──────── INFORMATION
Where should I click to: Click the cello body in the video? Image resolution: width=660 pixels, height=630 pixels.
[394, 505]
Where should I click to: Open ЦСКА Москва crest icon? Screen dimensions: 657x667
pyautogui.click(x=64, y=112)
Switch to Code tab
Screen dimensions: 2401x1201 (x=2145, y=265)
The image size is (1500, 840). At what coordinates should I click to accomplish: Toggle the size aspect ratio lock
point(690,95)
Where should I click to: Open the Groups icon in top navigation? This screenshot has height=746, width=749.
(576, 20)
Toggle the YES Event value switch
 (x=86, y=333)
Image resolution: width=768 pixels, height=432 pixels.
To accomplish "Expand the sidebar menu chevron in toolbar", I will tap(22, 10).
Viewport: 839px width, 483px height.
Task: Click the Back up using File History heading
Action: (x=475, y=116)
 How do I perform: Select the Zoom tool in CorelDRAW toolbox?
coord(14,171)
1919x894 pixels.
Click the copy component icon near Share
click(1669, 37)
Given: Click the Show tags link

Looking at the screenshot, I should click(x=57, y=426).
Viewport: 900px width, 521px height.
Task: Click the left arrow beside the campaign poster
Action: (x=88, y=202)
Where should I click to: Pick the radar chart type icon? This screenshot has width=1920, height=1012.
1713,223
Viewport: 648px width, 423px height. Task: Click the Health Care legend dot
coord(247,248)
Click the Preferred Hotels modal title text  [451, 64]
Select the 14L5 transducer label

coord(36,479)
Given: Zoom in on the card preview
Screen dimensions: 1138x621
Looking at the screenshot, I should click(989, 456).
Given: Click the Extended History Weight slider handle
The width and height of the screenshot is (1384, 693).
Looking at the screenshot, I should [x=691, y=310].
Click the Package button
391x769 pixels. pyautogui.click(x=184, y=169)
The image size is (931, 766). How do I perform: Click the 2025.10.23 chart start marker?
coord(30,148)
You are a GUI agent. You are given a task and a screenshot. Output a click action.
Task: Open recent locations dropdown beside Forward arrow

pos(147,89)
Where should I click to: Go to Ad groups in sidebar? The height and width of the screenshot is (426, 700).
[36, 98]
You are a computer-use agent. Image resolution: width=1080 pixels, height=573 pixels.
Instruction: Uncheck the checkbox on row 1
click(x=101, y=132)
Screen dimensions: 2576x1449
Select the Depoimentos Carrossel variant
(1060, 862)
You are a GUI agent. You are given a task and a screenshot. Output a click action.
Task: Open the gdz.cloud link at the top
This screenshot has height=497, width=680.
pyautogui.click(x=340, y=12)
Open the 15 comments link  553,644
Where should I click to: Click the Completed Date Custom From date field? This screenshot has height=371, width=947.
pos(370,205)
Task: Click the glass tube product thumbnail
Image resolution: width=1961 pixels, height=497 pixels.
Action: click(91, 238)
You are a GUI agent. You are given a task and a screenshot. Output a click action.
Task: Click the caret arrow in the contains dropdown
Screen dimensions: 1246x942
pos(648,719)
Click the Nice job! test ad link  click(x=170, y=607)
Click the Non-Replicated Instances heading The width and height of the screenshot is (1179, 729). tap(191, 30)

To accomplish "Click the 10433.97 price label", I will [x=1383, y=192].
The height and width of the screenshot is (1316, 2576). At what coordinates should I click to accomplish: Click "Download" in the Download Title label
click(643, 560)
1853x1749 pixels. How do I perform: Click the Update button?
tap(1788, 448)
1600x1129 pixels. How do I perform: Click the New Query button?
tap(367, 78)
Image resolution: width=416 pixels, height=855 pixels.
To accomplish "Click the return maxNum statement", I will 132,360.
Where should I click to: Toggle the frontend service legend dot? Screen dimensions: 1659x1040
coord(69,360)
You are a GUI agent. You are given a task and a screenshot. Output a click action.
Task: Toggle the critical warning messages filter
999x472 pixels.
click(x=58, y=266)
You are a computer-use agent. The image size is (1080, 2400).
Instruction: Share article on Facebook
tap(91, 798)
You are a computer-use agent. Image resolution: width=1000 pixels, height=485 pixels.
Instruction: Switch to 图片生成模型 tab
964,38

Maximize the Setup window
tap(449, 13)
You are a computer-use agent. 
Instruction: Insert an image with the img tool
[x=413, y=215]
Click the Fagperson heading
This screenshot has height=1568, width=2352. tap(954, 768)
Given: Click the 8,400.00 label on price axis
────────────────
WHAT YOU WILL DO —
Your answer should be one number: how many lines of the listing include the word "price".

TASK RESULT —
2